Kid606 press

The Weekly Dig (vol. 2 issue 27 – july 19-26, 2000)

Kid606

In the somewhat rarefied world of experimental electronic music, there are few musicians who provoke such intense and often polarized reactions from their listeners as San Diego’s kid606. He embraces no single musical genre or style, but instead pursues a restless and iconoclastic musical aesthetic. Kid606 is perhaps best known for the joyous/furious mixture of hardcore/gabber, system-overload noise and raging breakbeats on releases such as Don’t Sweat the Technics and Dubplatestyle. Two recent releases – the ambient, melancholic The Soccergirl EP (Carpark) and a 12" release of his remixes/eviscerations of the Misfits’ "attitude" and NWA’s "Straight Outta Compton" (V/VM) – attest to the truly eclectic, boundary-defying nature of Kid606’s musical interests. In a recent e-mail interview, he rejected the notion that there might be a definitive Kid606 style, instead describing his approach in more personal terms. "Musically…as long as it’s got attitude, I’m not specific as to what the music sounds like – I just want it to sound like ME."

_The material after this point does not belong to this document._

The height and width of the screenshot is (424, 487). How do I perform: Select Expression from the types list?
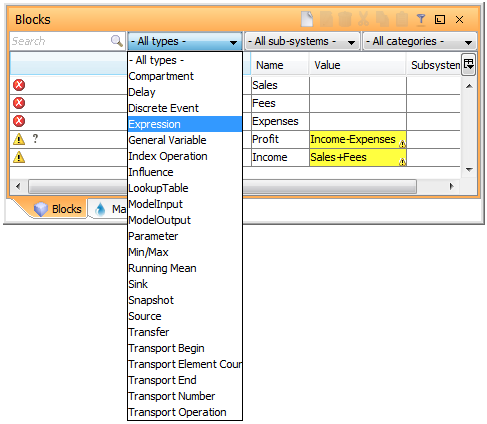185,124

It was as a young teen growing up in southern california that the Kid (Michael Depedro) first became interested in electronic music. "There just came a point in my life where I got really bored with everything else and at the same time started hearing all this guitar-based music like Godflesh and Ministry that combined hard rock and electronics, and I just thought, "why don’t people just make music using only electronics?" Then I heard mainstream stuff like hip-hop, New Order, Depeche Mode, Soft Cell, and then Techno Animal, Seefeel, Aphex Twin and Autechre, and it just totally made sense to me."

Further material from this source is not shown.